» **Completa lo siguiente**
[a] En el texto sobre Otzi, ¿qué dejó el asesino dentro de la herida al arrancar la flecha?
[b] Copia del texto sobre Otzi todo lo que va desde "La alevosía del" hasta "víctima muriera desangrada.".

» **Texto de lectura**
★ ★ ★ ★ ★ ★ ★
Otzi había sido disparado por la espalda con una flecha cuya
trayectoria era mortal de necesidad y lanzada por un tirador experto.
La alevosía del crimen se constataba en el fragmento del
proyectil: el asesino había arrancado la flecha de la herida
dejando en su interior la punta, con el seguro objeto de que la
víctima muriera desangrada.
La
herida de la mano -en proceso de cicatrización- informaba que
Otzi ya había resultado herido, tal vez un par de días
antes del ataque en el que lo mataron. De las flechas y el arco sin
terminar se colegía que había intentado fabricar un
arma con su munición apresuradamente y sin que le diera tiempo
a concluirlas. Su larga marcha desde los valles del sur hasta las
escarpadas crestas del glacial era una huída en toda regla,
estaba siendo perseguido y buscaba, es posible, el cobijo de las
cumbres, un lugar lo bastante inaccesible y remoto como para disuadir
a sus enemigos de la persecución o dificultársela,
intentando ganar tiempo y terreno.
A los
sesudos y concienzudos investigadores de los restos del pobre Otzi,
en su meritoria labor detectivesca les quedaba sólo un detalle
que hilvanar, no sé si el principal: el móvil del
crimen. ¿Por qué huía? ¿Cuál era
el motivo de su persecución a muerte?
La
resolución de este enigma, como de tantos otros esenciales en
los misterios de la humanidad, será lo único que la
ciencia hoy no sea capaz de averiguar. Parece claro que el origen de
la persecución implacable al Hombre de Hielo habría que
buscarlo en algún poblado de aquellas gentes neolíticas
de los Alpes del Sur. Allí otros hombres, de su misma gens o
de otra rival, le habían sentenciado a muerte -desconocemos
por qué- y él había conseguido huir, burlar a
los que le perseguían durante unas cuantas jornadas, vencerles
mientras conseguía seguir lejos de ellos. Aquel hombre de edad
avanzada, debía ser un tipo de una fortaleza física
fuera de lo corriente para lograr adentrarse en su huída por
un terreno adverso, hacia la alta montaña, en el que
seguramente se habría visto sorprendido por más de una
tormenta y un vendaval de nieve. En medio de uno de ellos se habría
refugiado en la hondonada rocosa donde lo abatieron y en la que su
cuerpo momificado por el hielo permaneció, protegido de los
aludes, durante más de cinco milenios. El hacha pulimentado y
decorado que apareció junto a él denotaba que no se
trataba de un individuo corriente, puede que fuese un jefe derrocado
o alguien de rango similar: un chamán o un capitán de
guerreros y cazadores.
★ ★ ★ ★ ★ ★ ★
» **Información proporcionada**
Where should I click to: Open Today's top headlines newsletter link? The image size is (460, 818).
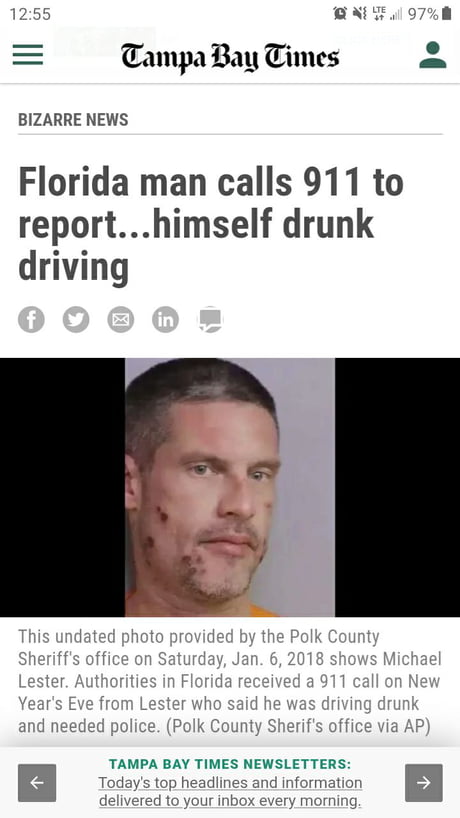(230, 791)
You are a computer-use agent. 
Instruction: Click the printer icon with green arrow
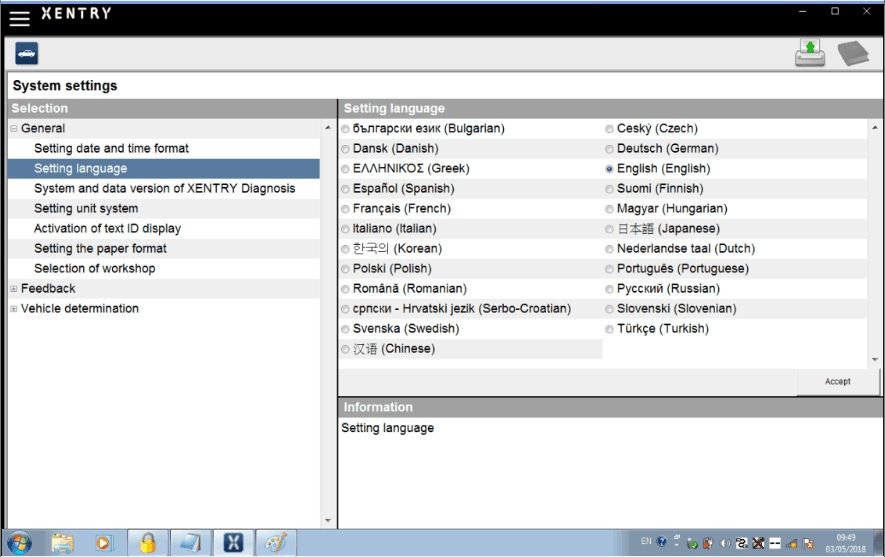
★ ★ ★ ★ ★ ★ ★
» **Respuestas escritas**
[a] La punta de la flecha.

[b]
La alevosía del crimen se constataba en el fragmento del
proyectil: el asesino había arrancado la flecha de la herida
dejando en su interior la punta, con el seguro objeto de que la
víctima muriera desangrada.